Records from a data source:
[Start of Attachment]
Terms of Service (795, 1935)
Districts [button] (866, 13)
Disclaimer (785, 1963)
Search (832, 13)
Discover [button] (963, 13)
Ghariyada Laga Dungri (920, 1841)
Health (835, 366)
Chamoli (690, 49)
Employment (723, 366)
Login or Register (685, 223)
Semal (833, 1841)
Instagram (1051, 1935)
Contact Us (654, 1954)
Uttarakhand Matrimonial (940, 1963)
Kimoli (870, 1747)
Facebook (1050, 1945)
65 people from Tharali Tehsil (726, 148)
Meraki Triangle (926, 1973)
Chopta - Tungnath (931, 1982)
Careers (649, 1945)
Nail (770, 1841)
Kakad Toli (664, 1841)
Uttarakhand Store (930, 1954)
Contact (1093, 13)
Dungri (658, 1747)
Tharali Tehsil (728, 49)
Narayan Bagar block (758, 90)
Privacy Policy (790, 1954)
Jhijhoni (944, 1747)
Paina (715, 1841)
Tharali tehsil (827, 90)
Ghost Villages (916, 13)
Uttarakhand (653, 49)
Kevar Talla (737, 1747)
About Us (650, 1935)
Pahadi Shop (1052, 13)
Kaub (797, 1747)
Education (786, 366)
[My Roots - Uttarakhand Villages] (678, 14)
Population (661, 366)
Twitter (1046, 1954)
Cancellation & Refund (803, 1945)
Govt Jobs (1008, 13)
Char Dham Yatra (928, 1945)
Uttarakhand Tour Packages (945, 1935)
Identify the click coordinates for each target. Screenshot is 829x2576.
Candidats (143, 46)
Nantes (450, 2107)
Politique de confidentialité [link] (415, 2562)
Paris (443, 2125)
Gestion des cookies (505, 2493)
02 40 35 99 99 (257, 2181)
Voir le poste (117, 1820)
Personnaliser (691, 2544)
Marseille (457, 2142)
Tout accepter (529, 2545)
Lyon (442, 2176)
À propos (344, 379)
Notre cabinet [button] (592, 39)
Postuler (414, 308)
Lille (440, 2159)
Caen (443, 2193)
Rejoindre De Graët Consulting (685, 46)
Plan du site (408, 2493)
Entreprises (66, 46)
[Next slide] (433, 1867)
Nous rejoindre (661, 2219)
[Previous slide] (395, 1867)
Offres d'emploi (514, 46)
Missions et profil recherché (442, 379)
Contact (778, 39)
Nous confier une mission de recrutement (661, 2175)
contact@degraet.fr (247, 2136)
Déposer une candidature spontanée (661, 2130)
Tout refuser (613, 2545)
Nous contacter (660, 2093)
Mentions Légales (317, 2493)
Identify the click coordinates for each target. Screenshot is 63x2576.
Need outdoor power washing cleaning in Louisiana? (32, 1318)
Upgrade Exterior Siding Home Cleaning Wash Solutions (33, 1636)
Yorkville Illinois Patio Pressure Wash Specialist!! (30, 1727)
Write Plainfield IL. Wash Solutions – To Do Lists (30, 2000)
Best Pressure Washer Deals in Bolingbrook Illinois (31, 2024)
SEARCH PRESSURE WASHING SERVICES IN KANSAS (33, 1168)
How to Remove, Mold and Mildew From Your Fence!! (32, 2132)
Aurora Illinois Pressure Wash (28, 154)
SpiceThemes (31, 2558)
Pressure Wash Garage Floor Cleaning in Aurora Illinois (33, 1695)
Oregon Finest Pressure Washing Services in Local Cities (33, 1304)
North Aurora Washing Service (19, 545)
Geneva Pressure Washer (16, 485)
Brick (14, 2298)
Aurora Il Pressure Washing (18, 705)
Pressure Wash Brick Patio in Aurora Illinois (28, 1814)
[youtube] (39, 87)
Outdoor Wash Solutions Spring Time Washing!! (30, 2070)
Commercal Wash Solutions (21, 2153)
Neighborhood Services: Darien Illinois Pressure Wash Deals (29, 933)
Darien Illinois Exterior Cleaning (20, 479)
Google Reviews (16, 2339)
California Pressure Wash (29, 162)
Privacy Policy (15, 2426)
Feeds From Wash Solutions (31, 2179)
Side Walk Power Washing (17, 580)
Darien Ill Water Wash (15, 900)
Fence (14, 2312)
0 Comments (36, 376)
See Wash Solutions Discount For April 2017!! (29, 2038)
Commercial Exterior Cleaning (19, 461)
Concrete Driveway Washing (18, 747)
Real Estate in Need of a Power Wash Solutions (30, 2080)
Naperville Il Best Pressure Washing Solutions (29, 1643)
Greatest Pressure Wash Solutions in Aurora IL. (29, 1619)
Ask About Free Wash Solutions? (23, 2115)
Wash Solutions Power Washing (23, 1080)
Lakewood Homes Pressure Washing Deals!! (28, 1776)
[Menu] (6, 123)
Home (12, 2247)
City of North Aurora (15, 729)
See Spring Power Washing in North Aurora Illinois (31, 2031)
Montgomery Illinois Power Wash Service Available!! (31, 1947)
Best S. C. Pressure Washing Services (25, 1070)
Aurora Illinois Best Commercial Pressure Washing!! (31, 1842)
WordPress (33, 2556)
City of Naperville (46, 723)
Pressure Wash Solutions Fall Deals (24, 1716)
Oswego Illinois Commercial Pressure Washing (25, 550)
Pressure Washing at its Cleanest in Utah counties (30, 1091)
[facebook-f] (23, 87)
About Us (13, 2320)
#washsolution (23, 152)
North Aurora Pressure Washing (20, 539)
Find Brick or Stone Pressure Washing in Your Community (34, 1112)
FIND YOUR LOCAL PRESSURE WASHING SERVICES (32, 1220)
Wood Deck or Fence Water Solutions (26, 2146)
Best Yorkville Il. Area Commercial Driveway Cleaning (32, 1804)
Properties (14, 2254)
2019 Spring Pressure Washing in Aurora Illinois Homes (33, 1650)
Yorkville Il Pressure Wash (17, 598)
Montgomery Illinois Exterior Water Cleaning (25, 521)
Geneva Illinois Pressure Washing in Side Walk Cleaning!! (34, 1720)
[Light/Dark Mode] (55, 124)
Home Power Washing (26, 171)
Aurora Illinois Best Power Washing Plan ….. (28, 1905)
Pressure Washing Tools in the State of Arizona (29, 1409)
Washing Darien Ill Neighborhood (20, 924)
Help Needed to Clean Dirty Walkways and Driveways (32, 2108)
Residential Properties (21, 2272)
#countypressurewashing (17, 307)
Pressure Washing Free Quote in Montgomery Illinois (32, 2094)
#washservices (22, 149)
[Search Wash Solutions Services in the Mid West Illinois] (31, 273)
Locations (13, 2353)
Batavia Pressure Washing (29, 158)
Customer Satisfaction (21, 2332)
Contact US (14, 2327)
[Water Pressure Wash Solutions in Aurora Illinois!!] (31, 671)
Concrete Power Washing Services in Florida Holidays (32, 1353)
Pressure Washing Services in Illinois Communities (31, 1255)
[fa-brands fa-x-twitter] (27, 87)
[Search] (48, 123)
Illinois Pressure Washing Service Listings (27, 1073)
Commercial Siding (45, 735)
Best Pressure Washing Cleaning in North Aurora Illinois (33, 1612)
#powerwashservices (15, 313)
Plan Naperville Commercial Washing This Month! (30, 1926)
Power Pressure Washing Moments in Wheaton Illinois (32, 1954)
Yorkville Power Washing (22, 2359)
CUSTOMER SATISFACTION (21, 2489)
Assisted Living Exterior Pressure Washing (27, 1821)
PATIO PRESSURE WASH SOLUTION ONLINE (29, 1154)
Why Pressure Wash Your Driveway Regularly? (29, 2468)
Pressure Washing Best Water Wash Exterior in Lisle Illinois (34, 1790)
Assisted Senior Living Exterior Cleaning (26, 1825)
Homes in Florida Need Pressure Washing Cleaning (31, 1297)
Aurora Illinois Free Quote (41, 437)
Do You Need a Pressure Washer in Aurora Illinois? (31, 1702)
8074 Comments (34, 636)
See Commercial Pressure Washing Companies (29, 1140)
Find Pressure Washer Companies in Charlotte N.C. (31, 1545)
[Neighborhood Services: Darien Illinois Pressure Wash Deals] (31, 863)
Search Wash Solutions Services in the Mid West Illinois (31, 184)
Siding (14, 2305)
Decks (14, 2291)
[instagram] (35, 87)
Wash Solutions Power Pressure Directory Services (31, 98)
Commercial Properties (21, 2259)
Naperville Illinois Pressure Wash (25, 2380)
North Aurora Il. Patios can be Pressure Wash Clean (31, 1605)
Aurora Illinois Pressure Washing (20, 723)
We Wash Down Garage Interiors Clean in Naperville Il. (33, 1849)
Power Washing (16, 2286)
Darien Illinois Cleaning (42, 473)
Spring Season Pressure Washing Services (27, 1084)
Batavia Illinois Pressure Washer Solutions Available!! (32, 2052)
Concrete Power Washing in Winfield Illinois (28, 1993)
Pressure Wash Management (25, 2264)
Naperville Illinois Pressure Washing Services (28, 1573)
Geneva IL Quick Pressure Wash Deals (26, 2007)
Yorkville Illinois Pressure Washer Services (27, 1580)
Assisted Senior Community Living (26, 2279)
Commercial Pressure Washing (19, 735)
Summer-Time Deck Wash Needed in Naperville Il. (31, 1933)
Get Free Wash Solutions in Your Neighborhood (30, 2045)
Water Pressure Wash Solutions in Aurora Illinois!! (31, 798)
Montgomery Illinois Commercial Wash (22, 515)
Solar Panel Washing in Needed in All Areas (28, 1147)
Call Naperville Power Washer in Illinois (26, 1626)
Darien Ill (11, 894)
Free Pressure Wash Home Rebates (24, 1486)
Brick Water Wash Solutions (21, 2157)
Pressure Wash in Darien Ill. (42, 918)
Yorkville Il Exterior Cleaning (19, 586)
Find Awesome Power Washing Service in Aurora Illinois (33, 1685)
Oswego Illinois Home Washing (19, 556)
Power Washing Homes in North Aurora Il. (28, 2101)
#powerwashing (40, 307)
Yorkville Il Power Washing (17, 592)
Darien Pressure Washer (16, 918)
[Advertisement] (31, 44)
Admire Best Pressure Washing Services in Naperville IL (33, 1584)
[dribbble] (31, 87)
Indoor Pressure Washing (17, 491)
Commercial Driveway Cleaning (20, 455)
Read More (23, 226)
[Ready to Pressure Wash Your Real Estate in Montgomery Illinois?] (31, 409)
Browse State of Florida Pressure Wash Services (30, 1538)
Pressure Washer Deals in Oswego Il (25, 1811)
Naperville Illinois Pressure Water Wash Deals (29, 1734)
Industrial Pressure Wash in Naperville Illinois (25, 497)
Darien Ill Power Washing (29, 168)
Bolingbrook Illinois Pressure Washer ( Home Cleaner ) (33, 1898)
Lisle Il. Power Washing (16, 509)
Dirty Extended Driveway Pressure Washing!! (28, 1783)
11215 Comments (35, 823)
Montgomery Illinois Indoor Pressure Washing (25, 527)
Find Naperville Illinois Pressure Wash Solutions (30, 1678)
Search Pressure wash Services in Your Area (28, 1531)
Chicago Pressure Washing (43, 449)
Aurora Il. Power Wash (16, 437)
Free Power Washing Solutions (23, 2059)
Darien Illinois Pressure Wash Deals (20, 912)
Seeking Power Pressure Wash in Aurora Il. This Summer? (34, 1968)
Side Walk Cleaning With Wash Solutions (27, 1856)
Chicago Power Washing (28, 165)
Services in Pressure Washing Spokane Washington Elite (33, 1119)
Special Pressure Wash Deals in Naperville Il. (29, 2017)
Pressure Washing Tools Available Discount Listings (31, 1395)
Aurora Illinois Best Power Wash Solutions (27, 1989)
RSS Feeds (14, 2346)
[End of Attachment]
▸ **Directions for this task**
An exact copy of the lines above between the line holding "Montgomery Illinois Exterior" and the line holding "Batavia Pressure Washing (29, 158)", inclusive, is the whole answer.

▸ **Response below**
Montgomery Illinois Exterior Water Cleaning (25, 521)
Geneva Illinois Pressure Washing in Side Walk Cleaning!! (34, 1720)
[Light/Dark Mode] (55, 124)
Home Power Washing (26, 171)
Aurora Illinois Best Power Washing Plan ….. (28, 1905)
Pressure Washing Tools in the State of Arizona (29, 1409)
Washing Darien Ill Neighborhood (20, 924)
Help Needed to Clean Dirty Walkways and Driveways (32, 2108)
Residential Properties (21, 2272)
#countypressurewashing (17, 307)
Pressure Washing Free Quote in Montgomery Illinois (32, 2094)
#washservices (22, 149)
[Search Wash Solutions Services in the Mid West Illinois] (31, 273)
Locations (13, 2353)
Batavia Pressure Washing (29, 158)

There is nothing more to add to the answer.